## Exercise materials

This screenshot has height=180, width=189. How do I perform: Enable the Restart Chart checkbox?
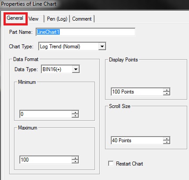[111, 163]
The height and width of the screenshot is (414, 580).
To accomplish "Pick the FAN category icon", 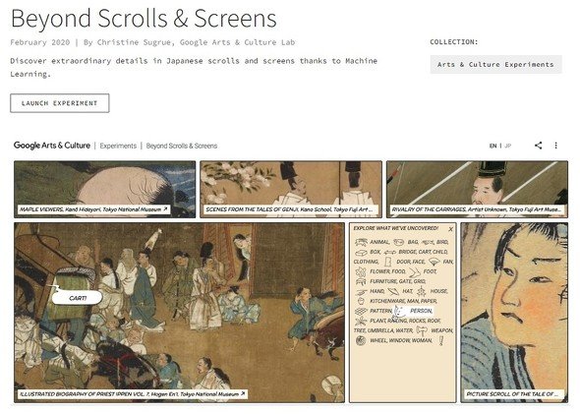I will [434, 262].
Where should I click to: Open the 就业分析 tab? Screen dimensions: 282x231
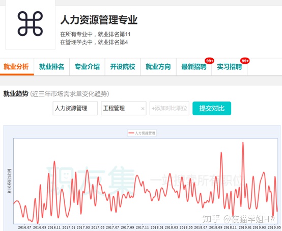[x=16, y=67]
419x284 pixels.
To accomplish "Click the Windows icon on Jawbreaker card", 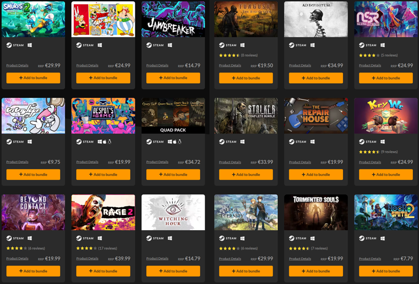I will (x=170, y=45).
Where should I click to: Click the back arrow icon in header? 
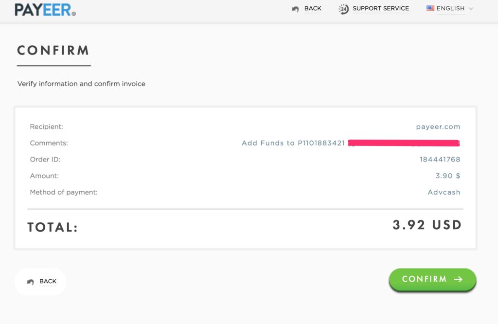click(x=295, y=9)
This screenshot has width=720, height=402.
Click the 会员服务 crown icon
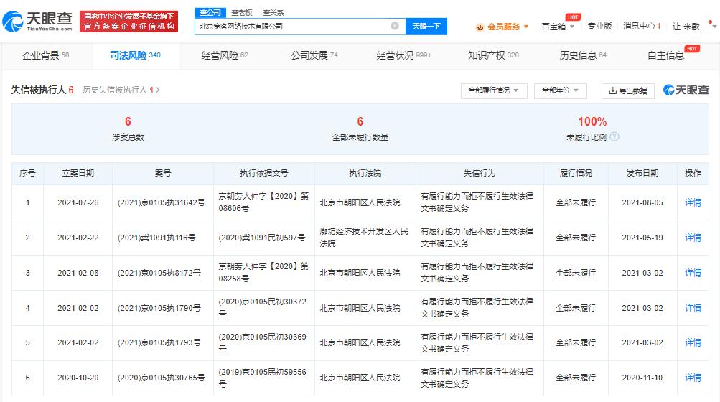coord(480,27)
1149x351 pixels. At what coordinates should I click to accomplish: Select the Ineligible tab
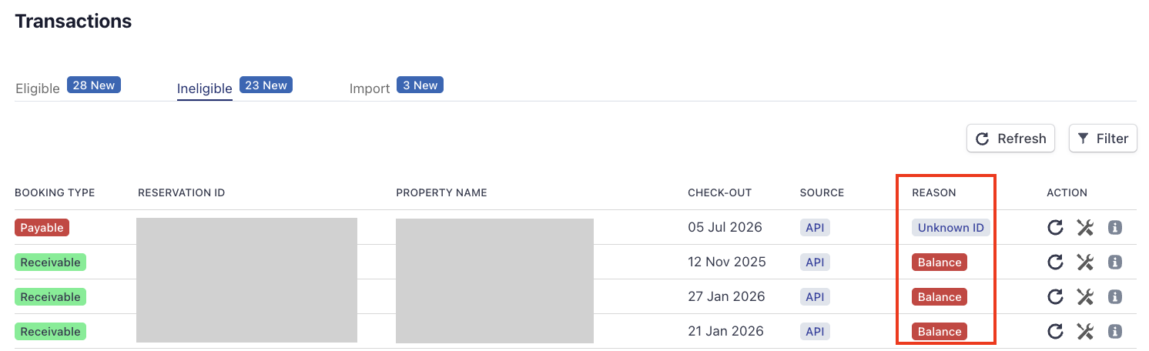[205, 89]
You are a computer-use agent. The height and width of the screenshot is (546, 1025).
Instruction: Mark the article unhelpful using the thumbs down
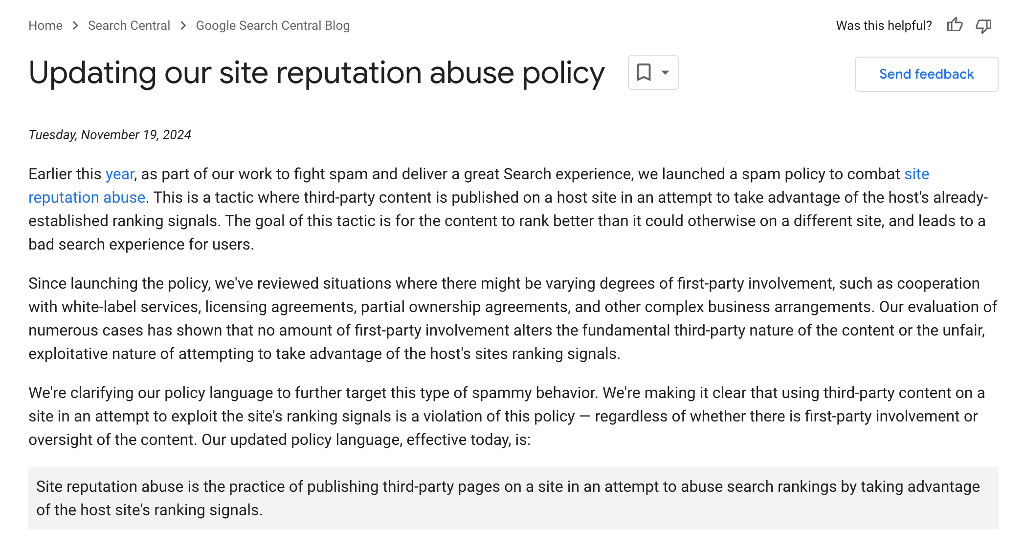(x=983, y=25)
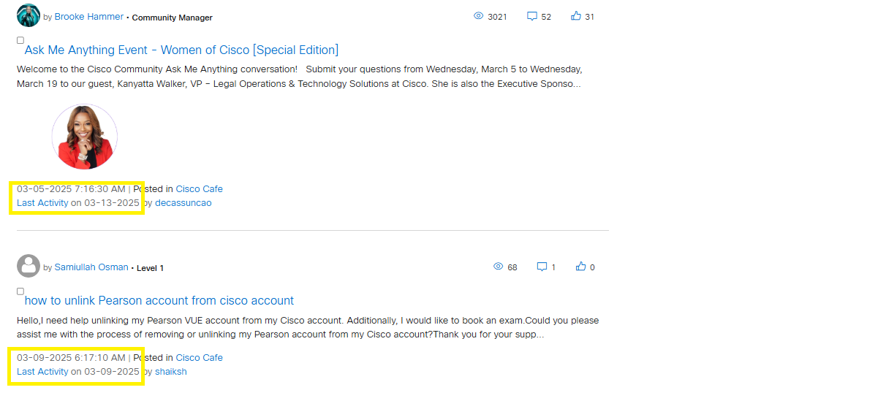The image size is (886, 401).
Task: Open Kanyatta Walker's portrait thumbnail
Action: 85,137
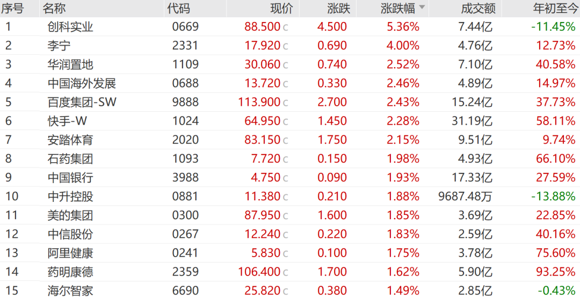Click 华润置地 price 30.060
Viewport: 580px width, 297px height.
pyautogui.click(x=262, y=64)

## Exercise objective
Return exactly the lines running from the line with "Click the 会员服务 crown icon" through the final line of the listing. Leave the pictures out.

## Solution for this task
Click the 会员服务 crown icon
coord(480,27)
1149x351 pixels. At what coordinates should I click to accomplish: Select the Ineligible tab
[205, 89]
You are a computer-use agent. The height and width of the screenshot is (546, 1025).
Instruction: Mark the article unhelpful using the thumbs down
(x=983, y=25)
The image size is (886, 401).
Task: Open Kanyatta Walker's portrait thumbnail
Action: 85,137
Click 华润置地 price 30.060
Viewport: 580px width, 297px height.
pyautogui.click(x=262, y=64)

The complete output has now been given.